Creamy mushroom chicken with a silky mushroom cream sauce that thickly pools around golden seared chicken breasts. Sauté mushrooms until deeply golden, then simmer with cream, Parmesan, thyme, and Italian seasoning for a weeknight-ready skillet dinner.
Prep Time 10 minutes
Cook Time 25 minutes
Total Time 35 minutes
Servings: 4 servings
Course: Main Dish
Cuisine: American
Calories: 620

Ingredients
  

Chicken breasts
  • 4 boneless skinless chicken breasts Use similar thickness so they sear evenly.
Seasonings
  • 1 Salt Season generously on both sides.
  • 1 pepper Season generously on both sides.
  • 1 garlic powder Season chicken.
  • 1 onion powder Season chicken.
Sauté base
  • 2 tbsp olive oil For searing.
  • 2 tbsp butter For browning mushrooms and building flavor.
Mushrooms and aromatics
  • 8 oz cremini mushrooms Slice for visible mushroom pieces in the sauce.
  • 4 cloves garlic Minced.
Sauce
  • 0.5 cup chicken broth For deglazing and flavor.
  • 1 cup heavy cream Creates the creamy texture.
  • 0.5 cup Parmesan cheese Grated; helps thicken the sauce.
  • 1 tsp dried thyme Add during simmering.
  • 1 tsp Italian seasoning Add during simmering.
Garnish
  • 1 fresh thyme Sprigs for garnish.
  • 1 fresh parsley Chopped or torn for garnish.

Equipment

  • 1 cast iron skillet

Method
 

Season and sear chicken
  1. Season the chicken breasts generously on both sides with salt, pepper, garlic powder, and onion powder.
  2. Heat the olive oil in a large skillet over medium-high heat, then sear the chicken for 5-6 minutes per side until golden and the internal temperature reaches 165°F; remove the chicken to a plate.
Brown mushrooms and simmer sauce
  1. Melt the butter in the same skillet, then cook the mushrooms for 4-5 minutes until deeply golden.
  2. Add the minced garlic and cook for 1 minute, stirring so it doesn’t brown too fast.
  3. Pour in the chicken broth and deglaze the pan, stirring to loosen browned bits from the bottom of the skillet.
  4. Stir in the heavy cream, Parmesan cheese, dried thyme, and Italian seasoning, then simmer for 4-5 minutes until the sauce thickens.
Finish and garnish
  1. Return the chicken to the skillet and spoon the mushroom cream sauce over each breast so it pools around the edges.
  2. Garnish with fresh thyme and fresh parsley, then serve immediately.

Notes

Pro tip: slice mushrooms evenly so you get consistent golden browning and visible pieces in every bite.
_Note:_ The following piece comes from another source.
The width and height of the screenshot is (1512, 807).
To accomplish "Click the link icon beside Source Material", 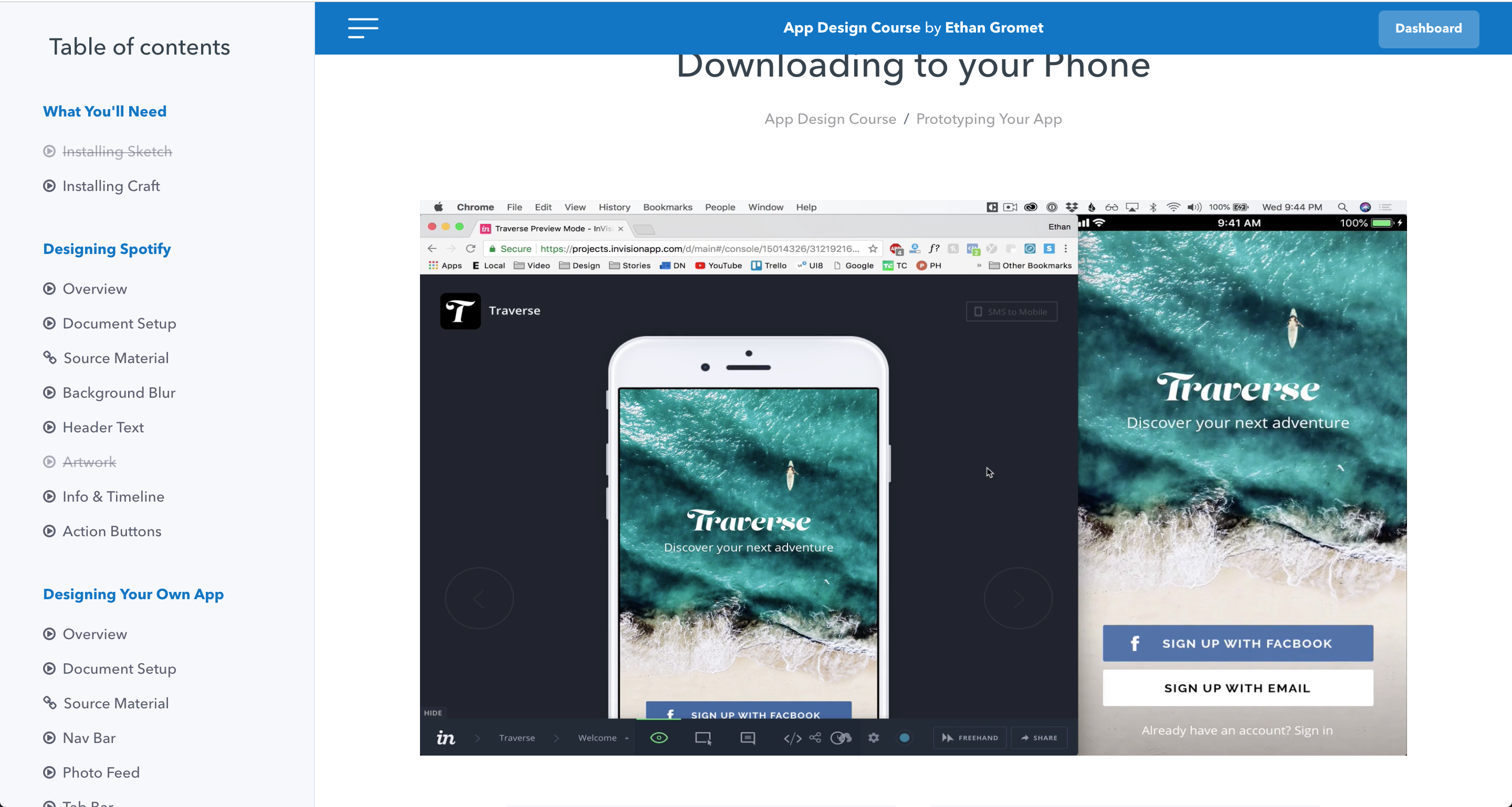I will tap(50, 358).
Store leftovers in an airtight container in the refrigerator for up to 3 days; reheat gently in a skillet over low heat until warmed through. Freezing is not recommended because the cream sauce can break after thawing. For a lighter option, use half-and-half instead of heavy cream, expecting a slightly thinner sauce.